Turkey, whose credit rating was downgraded to “BB-” by ratings agency Fitch last week, had been in crisis for several years and could “well be the straw that broke the camel’s back,” she told Reuters.
Massive fiscal and monetary support had helped mitigate the consequences of the economic crisis triggered by the pandemic, but forbearance policies and relaxed accounting standards could be obscuring a “hidden non-performing loan problem,” she said.
“There’s a huge need for better transparency on the private sector debt,” Reinhart said.
“What gets you in the end is not so much what you see, but what you don’t see,” she said, warning against a false sense of complacency about financial health of households and firms.

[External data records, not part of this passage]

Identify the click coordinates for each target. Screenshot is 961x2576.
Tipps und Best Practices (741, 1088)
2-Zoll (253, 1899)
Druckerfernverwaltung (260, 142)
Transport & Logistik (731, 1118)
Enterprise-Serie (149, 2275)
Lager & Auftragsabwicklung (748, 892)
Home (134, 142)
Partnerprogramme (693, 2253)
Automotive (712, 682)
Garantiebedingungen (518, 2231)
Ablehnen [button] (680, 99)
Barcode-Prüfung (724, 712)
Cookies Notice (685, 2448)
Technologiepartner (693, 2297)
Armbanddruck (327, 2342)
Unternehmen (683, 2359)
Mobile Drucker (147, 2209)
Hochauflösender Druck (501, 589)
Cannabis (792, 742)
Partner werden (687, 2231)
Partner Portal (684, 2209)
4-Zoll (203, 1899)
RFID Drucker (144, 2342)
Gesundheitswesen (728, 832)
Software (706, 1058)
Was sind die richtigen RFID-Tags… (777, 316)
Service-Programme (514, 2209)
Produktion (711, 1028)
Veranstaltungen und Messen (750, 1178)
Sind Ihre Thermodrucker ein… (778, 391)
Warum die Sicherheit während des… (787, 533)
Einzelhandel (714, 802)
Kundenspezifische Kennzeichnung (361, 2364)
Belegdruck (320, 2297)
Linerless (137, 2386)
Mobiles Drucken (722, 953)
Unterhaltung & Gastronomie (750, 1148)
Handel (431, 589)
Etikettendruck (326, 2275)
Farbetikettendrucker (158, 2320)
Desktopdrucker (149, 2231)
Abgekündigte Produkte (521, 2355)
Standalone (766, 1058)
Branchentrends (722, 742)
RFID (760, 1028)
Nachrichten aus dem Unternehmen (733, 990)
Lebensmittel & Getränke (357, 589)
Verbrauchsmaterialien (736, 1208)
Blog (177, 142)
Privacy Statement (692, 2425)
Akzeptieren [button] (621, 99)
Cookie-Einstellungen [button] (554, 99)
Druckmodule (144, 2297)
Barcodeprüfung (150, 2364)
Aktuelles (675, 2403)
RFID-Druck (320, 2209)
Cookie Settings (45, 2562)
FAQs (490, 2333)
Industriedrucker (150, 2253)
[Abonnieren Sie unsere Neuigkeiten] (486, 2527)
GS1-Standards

Bank for International Settlements head Agustin Carstens told the World Bank event that many of the macroeconomic policies adopted by governments during the pandemic had hit their limits and new policies were now needed to enhance the resilience of private firms and support employment.
The report urged greater efforts to improve transparency about private sector debt, more proactive management of distressed loans, including out-of-court solutions, as well as accelerated work on addressing sovereign debt distress.
Many ratings agencies also failed to factor in foreign state-owned enterprises that could raise significant financial risks in low-income and some emerging market countries, it said.
World Bank President David Malpass highlighted risks of spillover effects given the interrelated nature of households, firms, financial sector institutions and governments. “Private debt could suddenly become public debt, as in many past crises,” he wrote in the forward to the report.
Speaking on Tuesday, Malpass said gradual interest rate hikes by central banks and a tapering of bond purchases alone were unlikely to control inflation that is hitting the world’s poorest the hardest.
Instead, he said, governments and central banks – in developing countries and advanced economies – should “use more of their tools at the same time,” including steps to lengthen the maturity and transparency of all levels of outstanding government debt, and slow the growth in national debt levels.
STALLED PROGRESS ON SOVEREIGN DEBT RESTRUCTURING
Malpass said implementation of the Common Framework agreed by China, the world’s largest creditor, and other Group of 20 major economies to deal with debt problems was stalled.
The pandemic-induced recession of 2020 led to the largest single-year surge in global debt in decades, and 51 countries had their sovereign debt credit rating cut, but the issue had not triggered the urgent action needed, Reinhart said.
Malpass warned that the longer such debt restructuring efforts took, the bigger the “haircut” creditors faced.
“For debtor countries, delay presents major setbacks to growth, poverty alleviation and development,” he wrote, adding that negotiations about moving forward were now “stalled.”
The International Monetary Fund last week said it would press G20 finance leaders meeting this week to strengthen the framework for poor countries given rising default risks.